▸ **Short task A**
In the interview with Gary Stevens, list every trait the interviewer attributes to T.C. in the question that opens the exchange.
▸ **Short task B**
Translate this sentence from the Gary Stevens interview into Spanish: "What I learned was, as with many father-and-son relationships, it wasn't a linear path they followed to arrive at their current relationship."
▸ **Short task C**
Carry the Gary Stevens interview forward from its final line.

▸ **Extract provided**
=====
Meet Gary Stevens – A Very Proud Father
Recently I had the opportunity to interview Hall of Fame jockey, Gary Stevens. Having met and interviewed his son, T.C. Stevens (a horse trainer) earlier this year, I wanted to learn more about the relationship between Gary and T.C. and specifically what Gary’s thoughts are on the different path that T.C. has chosen. What I learned was, as with many father-and-son relationships, it wasn’t a linear path they followed to arrive at their current relationship. There were impediments along the way. The question was, could they turn those rocks into stepping stones?
I was impressed with your son’s controlled enthusiasm. He can be enthusiastic and excitable, but at the same time very pragmatic. Where does that come from?
He’s cultivated it on his own. He’s super intelligent, and he has a very high IQ. Where that came from I don’t know! He is very passionate … he gets that from me, sometimes to the point of hurting yourself. And he wears his heart on his sleeve, which he also gets from me. What he’s thinking you usually hear. However, he’s got the ability to shut himself down when it needs to be done. That’s something that I don’t have so much. I’m very proud of him, and what you’re describing is pure T.C.
=====
▸ **Data extract**
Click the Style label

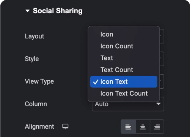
=====
▸ **Exercise output A**
- Controlled enthusiasm
- Enthusiastic
- Excitable
- Very pragmatic

▸ **Exercise output B**
Lo que aprendí fue que, como en muchas relaciones entre padre e hijo, no fue un camino lineal el que siguieron para llegar a su relación actual.

▸ **Exercise output C**
I have five kids and they’re all so different. T.C. is a unique young man. He’s pretty much got a photographic memory. The pedigrees of horses I rode before he could even read a book – he’s gone back and researched. You can basically take any horse I’ve ridden in any major race and he can rattle off the pedigree of the horse, what the horse’s race record was, and go back three and four generations. On a horse that to me, was just a random horse. You know … that’s pretty cool.
Were you and T.C. always close?
When his mother and I divorced, it was a lengthy and difficult divorce and T.C. was only eleven years old at the time. Divorce is not easy on anybody, but of the four kids, it affected him in a totally different and hardcore way. He was angry at me for a long, long time. What I wasn’t aware of was … when I was in Hong Kong (riding), he was getting every trade magazine and keeping track of what I was doing and educating himself on horse racing.
It’s been hard for both of us. I didn’t get to start spending a lot of time with him until he graduated high school, and then he moved in with me … and there were a lot of rocky roads. When he was in high school, school came very easy to him, and he wasn’t the hardest worker in the world. He didn’t have a work ethic then like you need to be successful in this business. He’s got a great work ethic now though.
I guess I had to let him spread his wings and become his own man. At times I’d get the feeling that he just thought everything was handed to me on a silver plate and I think he now realizes how hard I worked from where I came from. Really, I came from nowhere. I think he knows that now.
It took a lot of healing between the two of us. And I’d like to say we’re best friends now and there is a special connection. It just took a long time for it to happen.
At what point did T.C. become interested in training horses?
It all started when he was a junior at ASU and he called me up one day and said, “Dad, I think I’m wasting your money. I really don’t know what I’m going to school for? I want to be a horse trainer.” To be quite honest, he didn’t have any hands-on experience, other than a couple of summers he spent down at Del Mar when he was in high school. But, he hadn’t spent much time around horses.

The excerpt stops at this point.